まあ、子育てに迷ってマニュアル本を読みまくって、さらに泥沼にハマっているお母さんにとっては、ひょっとしたらいい本になる可能性はなくはない。そこそこ母親が自分勝手でも、子どもはのびのび育つもんだ。しらんけど。

しかしまあ、科学的に間違っていることが平気で書かれていることは、気にならなくもない。しらんけど。

この本を読むなら、鈴木鎮一の本を併せて読んだ方がいいような気がする。しらんけど。

五嶋節『「天才」の育て方』講談社現代新書、2007年

【要約と感想】藤崎達宏『モンテッソーリ教育で子どもの本当に力を引き出す!』

【要約】保護者向けに子育てのアドバイスをする本です。モンテッソーリ教育の要点を、簡潔に教えてくれます。子どもの発達段階の特徴を踏まえて、自発性を重んじることで、本来の能力をすくすくと伸ばします。大人がするべきことは、子どもが自発性を発揮できるよう、環境を整えることです。おとな自身が最大の環境です。

【感想】とても分かりやすい、良心的な本だなあと。
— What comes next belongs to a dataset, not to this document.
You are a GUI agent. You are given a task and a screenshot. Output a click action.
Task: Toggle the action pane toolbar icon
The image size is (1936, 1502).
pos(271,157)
モンテッソーリ教育に関心を持つ層に応えるだけでなく、子育てに迷っているお父さんお母さん全般を心安らかにしてくれる本のように思った。

藤崎達宏『モンテッソーリ教育で子どもの本当に力を引き出す!』三笠書房知的生きかた文庫、2017年

【要約と感想】高橋惠子『子育ての知恵―幼児のための心理学』

【要約】子育てに関して、世間ではいい加減なデタラメが流布しています。子育ての責任を家族が専ら負うべきだという意見には、何の根拠もありません。特に、母親との愛着形成が将来を決定するなどという母親偏重説は、実証的に否定されています。そんなものは18世紀頃に人工的に作られた物語に過ぎません。
また、「幼児期決定説」は実証的には確認されていません。愛着形成が幼児期にのみ可能だという証拠もありません。子どもを保育園に預けても、母の手で育てても、育ちにたいした違いは確認できません。
大事なことは、子どもを一人の独立した人間として扱うことであり、同時に大人も一人の人間として充実した生き方をすることです。家族が子育てで特別にがんばる必要はありません。そして子育てを家族の自己責任にするのはもはや無理なので、社会全体で育てていくという意識を持つことが大切です。
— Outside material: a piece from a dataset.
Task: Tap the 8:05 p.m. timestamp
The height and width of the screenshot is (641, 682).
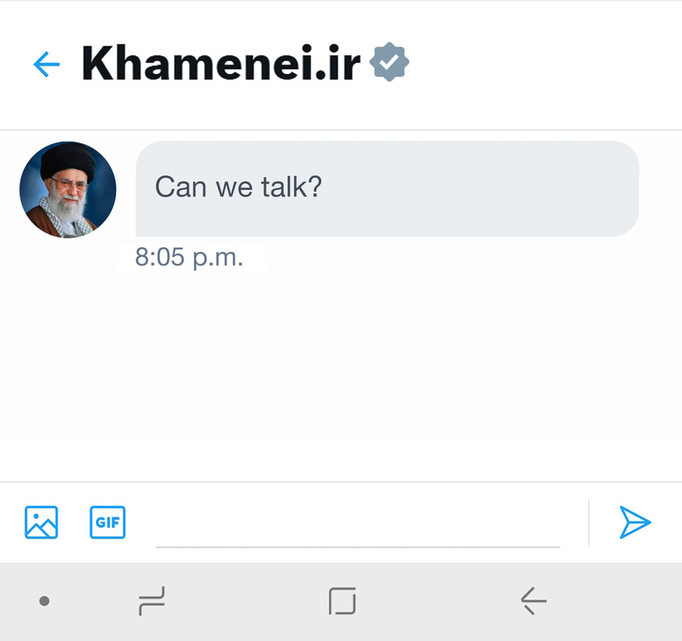Action: [189, 258]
【感想】私個人にとっては、とても勇気が出る本であった。子どもが愛着形成をするときに、母親が重要なわけでもなく、実の親である必要もなければ、幼児期に達成しないと手遅れになることもない。この知見は、とてもありがたい。無用なプレッシャーを受けて苦しんでいる子育て世代全体にとっても、勇気が出る本なのではないだろうか。
そして子育てを家族の自己責任とするのではなく社会全体で担っていく必要があるのだという視点にも、膝を打つ。まさにその通りだと思う。家族を孤立させず、子どもたちを社会のネットワークに組み込んでいく仕組み作りが、今後ますます重要になっていく。
私も微力ながら頑張りたいと思う。

高橋惠子『子育ての知恵―幼児のための心理学』岩波新書、2019年

【要約と感想】若松亜紀『10歳からの男の子は「聞く」より「待つ」でうまくいく』

【要約】子育てに迷っているお母さん向けの本です。
男の子は10歳くらいから、お母さんの言うことを聞かなくなります。当然です。子どもが変わっているのに、お母さんが変わらないのが本質的な問題なのです。お母さんのほうから変わりましょう。何か言いたくなる気持ちを、ぐっとこらえましょう。子どもを信頼して、自由と責任を与えて、自立を待ちましょう。イライラしたら、見ない工夫をしましょう。大丈夫です。待っていれば、とてもいいことがあります。

【感想】まあ、かつて男の子であった身として、既視感が否めない事例が並ぶという。お母さん、ごめんなさい。苦労をおかけしました。でも、まあ、背伸びしたいお年頃なんです。恐れ入ります。この歳(46歳)になれば、もはや感謝しかありません。

一方、気になるというか、なんというか、本書で「性」的な話が一切出てこないのは、多少どうなんだろうかという気もする。実は10歳くらいから、この問題の扱いがとても難しくなってくると思うのだけれども。まあ、ないものねだりではある。それぞれの家庭で真剣に向き合っていくしかないのではあった。